We’ve got some surprising young composers around here.

Saturday night was our annual end-of-the-year concert, which I used to call a Student Composers Concert, but I’m calling it a Young Composers Concert these days. Why the change? “Student Composers” implies that listeners shouldn’t expect much, which is only sometimes true; much of what is heard can withstand very high expectations. There are, of course, the pieces that strain to achieve things the composers aren’t ready to achieve -- but that’s true, or should be, with composers of any age.

“Young Composers” may carry the same implication to a degree, but it also implies adventurousness, exploration, freedom. And that’s what we got Saturday night: seven composers challenging themselves in seven very different ways.

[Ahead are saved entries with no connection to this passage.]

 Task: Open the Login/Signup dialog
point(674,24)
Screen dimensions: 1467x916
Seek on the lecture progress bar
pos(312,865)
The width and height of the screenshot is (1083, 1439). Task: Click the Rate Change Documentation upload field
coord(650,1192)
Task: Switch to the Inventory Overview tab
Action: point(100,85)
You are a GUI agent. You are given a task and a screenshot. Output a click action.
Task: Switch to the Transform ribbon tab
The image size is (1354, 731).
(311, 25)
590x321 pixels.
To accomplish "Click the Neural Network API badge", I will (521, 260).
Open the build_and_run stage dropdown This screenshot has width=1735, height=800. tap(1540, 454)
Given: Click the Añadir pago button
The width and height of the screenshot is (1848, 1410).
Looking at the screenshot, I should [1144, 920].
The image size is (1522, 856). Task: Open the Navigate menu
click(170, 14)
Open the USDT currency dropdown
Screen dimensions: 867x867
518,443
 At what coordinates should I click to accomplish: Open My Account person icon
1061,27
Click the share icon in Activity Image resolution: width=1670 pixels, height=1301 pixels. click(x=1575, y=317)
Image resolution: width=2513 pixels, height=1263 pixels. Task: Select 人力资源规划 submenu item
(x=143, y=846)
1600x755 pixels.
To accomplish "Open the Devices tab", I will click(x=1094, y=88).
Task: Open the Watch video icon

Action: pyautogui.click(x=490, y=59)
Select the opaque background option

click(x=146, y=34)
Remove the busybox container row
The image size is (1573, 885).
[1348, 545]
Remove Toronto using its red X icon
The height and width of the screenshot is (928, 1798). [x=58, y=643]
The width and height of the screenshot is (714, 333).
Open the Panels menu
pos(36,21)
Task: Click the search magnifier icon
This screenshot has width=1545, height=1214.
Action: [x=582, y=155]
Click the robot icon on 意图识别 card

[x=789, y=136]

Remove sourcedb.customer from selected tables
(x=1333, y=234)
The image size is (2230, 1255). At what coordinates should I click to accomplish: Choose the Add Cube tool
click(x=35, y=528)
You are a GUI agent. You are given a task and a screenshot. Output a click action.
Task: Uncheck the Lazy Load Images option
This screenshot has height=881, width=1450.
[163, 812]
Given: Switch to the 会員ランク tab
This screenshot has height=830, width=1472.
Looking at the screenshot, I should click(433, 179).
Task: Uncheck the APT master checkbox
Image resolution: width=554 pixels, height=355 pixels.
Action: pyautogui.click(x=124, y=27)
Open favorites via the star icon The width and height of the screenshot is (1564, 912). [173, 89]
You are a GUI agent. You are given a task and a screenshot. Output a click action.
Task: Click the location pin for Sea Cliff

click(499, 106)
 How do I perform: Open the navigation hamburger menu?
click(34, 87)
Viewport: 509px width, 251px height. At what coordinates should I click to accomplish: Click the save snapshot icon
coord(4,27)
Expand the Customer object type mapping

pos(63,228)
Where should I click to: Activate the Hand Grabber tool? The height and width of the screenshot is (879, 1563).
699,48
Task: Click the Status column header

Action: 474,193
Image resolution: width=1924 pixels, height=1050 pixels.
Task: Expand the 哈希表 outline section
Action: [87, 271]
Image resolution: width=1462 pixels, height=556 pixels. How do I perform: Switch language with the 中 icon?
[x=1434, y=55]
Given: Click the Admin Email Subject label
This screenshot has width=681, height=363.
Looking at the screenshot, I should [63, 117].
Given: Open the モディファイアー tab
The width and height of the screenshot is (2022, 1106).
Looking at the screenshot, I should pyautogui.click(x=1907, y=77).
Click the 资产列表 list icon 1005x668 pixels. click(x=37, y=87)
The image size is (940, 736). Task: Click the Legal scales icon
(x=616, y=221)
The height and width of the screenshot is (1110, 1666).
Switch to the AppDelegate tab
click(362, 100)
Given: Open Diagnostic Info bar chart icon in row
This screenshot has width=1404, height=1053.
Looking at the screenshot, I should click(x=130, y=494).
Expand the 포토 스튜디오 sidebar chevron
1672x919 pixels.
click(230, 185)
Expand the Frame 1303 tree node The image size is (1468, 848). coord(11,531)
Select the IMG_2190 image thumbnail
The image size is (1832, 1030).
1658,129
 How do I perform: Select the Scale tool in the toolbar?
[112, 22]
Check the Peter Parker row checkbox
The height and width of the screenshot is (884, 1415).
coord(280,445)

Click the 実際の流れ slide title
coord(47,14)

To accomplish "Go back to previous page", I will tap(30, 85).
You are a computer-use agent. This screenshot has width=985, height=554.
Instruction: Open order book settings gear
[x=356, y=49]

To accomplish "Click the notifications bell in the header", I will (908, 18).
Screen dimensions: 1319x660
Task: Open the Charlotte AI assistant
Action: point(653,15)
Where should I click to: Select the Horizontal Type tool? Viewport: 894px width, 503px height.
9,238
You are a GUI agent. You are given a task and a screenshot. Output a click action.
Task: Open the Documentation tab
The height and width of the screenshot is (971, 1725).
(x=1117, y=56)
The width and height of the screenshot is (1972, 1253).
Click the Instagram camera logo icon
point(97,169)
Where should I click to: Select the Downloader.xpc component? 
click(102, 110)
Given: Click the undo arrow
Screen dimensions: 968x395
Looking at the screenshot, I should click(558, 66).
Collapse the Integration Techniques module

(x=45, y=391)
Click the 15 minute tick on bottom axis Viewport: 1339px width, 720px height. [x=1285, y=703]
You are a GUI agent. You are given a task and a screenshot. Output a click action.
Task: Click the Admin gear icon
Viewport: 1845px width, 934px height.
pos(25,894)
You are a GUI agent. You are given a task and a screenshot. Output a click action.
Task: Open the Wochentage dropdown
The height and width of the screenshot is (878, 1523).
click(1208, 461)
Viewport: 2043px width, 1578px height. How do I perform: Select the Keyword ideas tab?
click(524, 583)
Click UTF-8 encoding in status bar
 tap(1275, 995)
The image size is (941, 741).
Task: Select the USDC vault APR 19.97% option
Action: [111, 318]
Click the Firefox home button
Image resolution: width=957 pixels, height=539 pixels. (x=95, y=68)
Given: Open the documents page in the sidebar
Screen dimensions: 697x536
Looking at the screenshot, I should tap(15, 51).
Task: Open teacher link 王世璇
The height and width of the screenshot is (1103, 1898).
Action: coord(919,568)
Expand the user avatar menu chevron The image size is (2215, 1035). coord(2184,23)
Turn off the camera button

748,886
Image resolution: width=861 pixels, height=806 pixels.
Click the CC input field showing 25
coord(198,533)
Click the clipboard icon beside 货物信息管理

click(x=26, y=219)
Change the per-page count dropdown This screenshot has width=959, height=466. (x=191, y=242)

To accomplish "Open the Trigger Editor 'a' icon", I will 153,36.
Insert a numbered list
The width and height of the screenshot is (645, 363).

Then on Monday night, Gregory Miles Hoffman, who studies here with Michael Rothkopf, gave his Master’s recital: two stunning pieces that combined live and electronic elements to gorgeous and harrowing effect and a Pierrot-plus-ensemble song cycle called The Moon Chalks Out Her Message in Letters of Light. This expansive title hints at the expansiveness of the concept and composition: thirty minutes, seven songs, with texts cobbled together from fifty-one different poems in over twenty different languages. The entire thirty minutes stays more or less in one tempo; combined with the constantly shifting languages and delicately morphing timbres, the overall effect is both disorienting and mesmerizing. The piece is filled with felicitous moments, which the student ensemble conveyed beautifully, with special props to mezzo Amy Hartshough for switching from Japanese to Macedonian to Estonian to Khmer from one line to the next.

And tonight another graduation recital – this one by Felix Ventouras, who will be playing his own piano parts in several of his pieces.